▶ [Dataset excerpt]:
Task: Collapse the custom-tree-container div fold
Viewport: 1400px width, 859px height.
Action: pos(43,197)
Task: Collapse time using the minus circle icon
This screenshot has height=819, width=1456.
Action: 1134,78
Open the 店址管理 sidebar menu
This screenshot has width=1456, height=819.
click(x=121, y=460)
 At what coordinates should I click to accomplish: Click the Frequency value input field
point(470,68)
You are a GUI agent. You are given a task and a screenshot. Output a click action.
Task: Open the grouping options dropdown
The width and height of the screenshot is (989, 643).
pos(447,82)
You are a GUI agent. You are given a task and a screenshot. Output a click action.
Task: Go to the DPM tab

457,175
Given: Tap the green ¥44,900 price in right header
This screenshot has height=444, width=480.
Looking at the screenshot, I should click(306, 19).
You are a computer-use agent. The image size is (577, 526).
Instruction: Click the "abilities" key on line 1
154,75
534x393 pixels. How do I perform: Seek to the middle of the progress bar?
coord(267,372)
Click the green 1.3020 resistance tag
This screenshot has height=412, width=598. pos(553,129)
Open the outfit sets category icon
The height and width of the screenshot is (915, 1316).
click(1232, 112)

▶ [Written task]: Could you reproduce every row above verbatim, from first to last?

▶ [Task answer]:
Task: Collapse the custom-tree-container div fold
Viewport: 1400px width, 859px height.
Action: pos(43,197)
Task: Collapse time using the minus circle icon
This screenshot has height=819, width=1456.
Action: 1134,78
Open the 店址管理 sidebar menu
This screenshot has width=1456, height=819.
click(x=121, y=460)
 At what coordinates should I click to accomplish: Click the Frequency value input field
point(470,68)
You are a GUI agent. You are given a task and a screenshot. Output a click action.
Task: Open the grouping options dropdown
The width and height of the screenshot is (989, 643).
pos(447,82)
You are a GUI agent. You are given a task and a screenshot. Output a click action.
Task: Go to the DPM tab

457,175
Given: Tap the green ¥44,900 price in right header
This screenshot has height=444, width=480.
Looking at the screenshot, I should click(306, 19).
You are a computer-use agent. The image size is (577, 526).
Instruction: Click the "abilities" key on line 1
154,75
534x393 pixels. How do I perform: Seek to the middle of the progress bar?
coord(267,372)
Click the green 1.3020 resistance tag
This screenshot has height=412, width=598. pos(553,129)
Open the outfit sets category icon
The height and width of the screenshot is (915, 1316).
click(1232, 112)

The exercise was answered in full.